É bastante curioso o fato de Krzysztof Kieslowski, um diretor polonês, ter realizado essa “Trilogia das Cores” em homenagem às cores da bandeira francesa, a pedido do produtor Marin Karmitz, quando pensamos que os franceses sempre tão orgulhosos e tradicionalistas, deveriam escolher um francês para honrar os preceitos de sua pátria. 
É este o episódio que talvez melhor explica isso. 
Nele, um imigrante polonês deixa a França, e por conseqüência sua esposa francesa, amargurada pela estagnação do casamento (cuja culpa ela põe em sua impotência). De volta à Polônia, ele inicia um negócio com o qual prospera, o quê pode lhe proporcionar uma gaiata redenção. 
Em tom de comédia (o quê é muito bem vindo diante da angústia tão pungente do filme anterior), e banhado em uma luz branca e profunda que emana dos campos cobertos por neve sem fim da Polônia, a aventura do protagonista o coloca em justaposição a todos os revezes que enfrentou, e se possível, a todos eles tentar prevalecer. 
É claro que, diante das relevâncias emotivas e narrativas, é o assunto pendente com a esposa francesa que ganha destaque. E para abrilhantá-lo, Kieslowski ainda recrutou mais uma atriz francesa sensacional (Julie Delpy, de "Antes do Amanhecer", então uma revelação dos anos 1990). 
Grande diretor, ele parece saber muito bem do que está falando, e visto que este é seu filme onde mais se encontra pontos de identificação em seu autor, essa não é uma conclusão equivocada. Talvez seja isso que Kieslowski pede, aqui, aos seus pares: uma visão de maior igualdade. 
E tamanha é sua grandeza de espírito, que ele deixa um pouco de lado o drama dilacerante, para junto com sua mensagem, fazê-los rir um pouquinho.

A Liberdade É Azul

Para Krzysztof Kieslowski, a liberdade é de uma abstração tal que perdê-la (ou mesmo recuperá-la) depende quase que exclusivamente de um estado de espírito. Daí, talvez o fato de que este é, dentre os exemplares da ‘trilogia das cores’, o mais intimista. 
Em tons azuis onipresentes, de sussurro em sussurro, testemunhamos um acidente de carro, e a longa, lenta e dolorida recuperação da única sobrevivente: a personagem de Juliette Binoche. Logo, vamos descobrir que ela, assim como o falecido marido, é uma musicista. E que o projeto incompleto dele (uma composição em homenagem à Unificação Européia) ao parece, é uma incumbência que cabe somente a ela terminar. 

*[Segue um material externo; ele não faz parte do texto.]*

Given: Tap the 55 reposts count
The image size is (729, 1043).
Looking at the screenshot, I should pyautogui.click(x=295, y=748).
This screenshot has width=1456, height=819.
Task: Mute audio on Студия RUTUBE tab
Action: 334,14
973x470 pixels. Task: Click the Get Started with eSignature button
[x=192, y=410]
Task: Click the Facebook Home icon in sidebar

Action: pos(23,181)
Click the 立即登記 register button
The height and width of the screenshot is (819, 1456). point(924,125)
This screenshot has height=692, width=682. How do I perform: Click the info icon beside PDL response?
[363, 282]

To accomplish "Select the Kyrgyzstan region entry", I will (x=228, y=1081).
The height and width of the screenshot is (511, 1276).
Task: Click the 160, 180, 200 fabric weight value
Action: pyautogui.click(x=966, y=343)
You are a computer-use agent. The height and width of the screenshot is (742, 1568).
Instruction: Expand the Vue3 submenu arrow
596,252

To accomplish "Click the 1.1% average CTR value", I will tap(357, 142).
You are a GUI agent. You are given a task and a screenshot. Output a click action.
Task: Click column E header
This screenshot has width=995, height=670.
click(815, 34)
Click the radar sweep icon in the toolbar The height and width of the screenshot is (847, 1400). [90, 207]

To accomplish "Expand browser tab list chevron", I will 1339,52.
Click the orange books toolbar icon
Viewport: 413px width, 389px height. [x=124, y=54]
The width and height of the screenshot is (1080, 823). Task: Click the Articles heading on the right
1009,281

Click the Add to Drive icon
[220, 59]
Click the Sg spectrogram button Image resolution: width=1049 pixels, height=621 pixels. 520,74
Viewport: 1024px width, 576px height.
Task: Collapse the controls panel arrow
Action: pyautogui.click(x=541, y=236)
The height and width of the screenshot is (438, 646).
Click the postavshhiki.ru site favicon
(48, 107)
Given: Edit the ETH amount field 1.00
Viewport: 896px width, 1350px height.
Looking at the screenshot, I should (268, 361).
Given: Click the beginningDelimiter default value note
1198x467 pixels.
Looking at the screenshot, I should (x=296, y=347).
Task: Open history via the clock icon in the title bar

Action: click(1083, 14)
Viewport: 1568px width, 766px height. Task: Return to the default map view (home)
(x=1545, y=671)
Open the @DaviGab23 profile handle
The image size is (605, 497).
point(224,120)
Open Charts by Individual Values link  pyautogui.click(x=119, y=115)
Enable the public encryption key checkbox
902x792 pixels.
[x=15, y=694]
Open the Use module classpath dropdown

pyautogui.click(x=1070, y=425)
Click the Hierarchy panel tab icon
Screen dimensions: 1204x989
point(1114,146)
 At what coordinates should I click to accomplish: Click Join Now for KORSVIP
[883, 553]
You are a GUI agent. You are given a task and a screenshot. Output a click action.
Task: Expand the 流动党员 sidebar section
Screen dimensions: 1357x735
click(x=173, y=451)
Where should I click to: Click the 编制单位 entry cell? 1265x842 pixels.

É, portanto, o processo de desvencilhar-se de todas as prisões do luto a grande questão do filme. Justamente por isso pode ser um pouco frustrante, para cinéfilos mais objetivos e desavisados, procurar por um sentido relativo ao título (em português): A liberdade, por assim dizer, não é um elemento que surge de forma literal na narrativa de Kieslowski. 
Ela também não é a única. 
Todos os princípios abordados ao longo da trilogia aparecem nos filmes sem distinção. Ou seja, liberdade, igualdade e fraternidade são questões discutidas nos três filmes. Mas, é claro que a liberdade ganha um outro enfoque aqui. Os personagens, conduzidos por Kieslowski, deixam-se distrair pelas banalidades cotidianas  enquanto marginalizam os momentos de significado, como o garoto no início, que ao ocupar-se com um brinquedo, acaba vendo o acidente só depois que aconteceu. Ou o torrão de açúcar, que captura de tal forma a atenção de Juliette, que todo o resto ao redor lhe perde a importância. 
Se há um fator de destaque, é a música (e não poderia ser mesmo diferente num filme em que a protagonista exerce a música como arte e como vocação), e isso abre espaço para Kieslowski trabalhar a trilha sonora, fundindo-a com a música que surge em cena, em composições que os personagens executam, ouvem, ou mesmo que idealizam em sua própria mente ao ler uma partitura. 
O mais triste dos exemplares de sua trilogia, “A Liberdade é Azul” iniciou com pompa esse projeto que Kieslowski abraçou nos anos 1990, e que terminou por marcar sua época.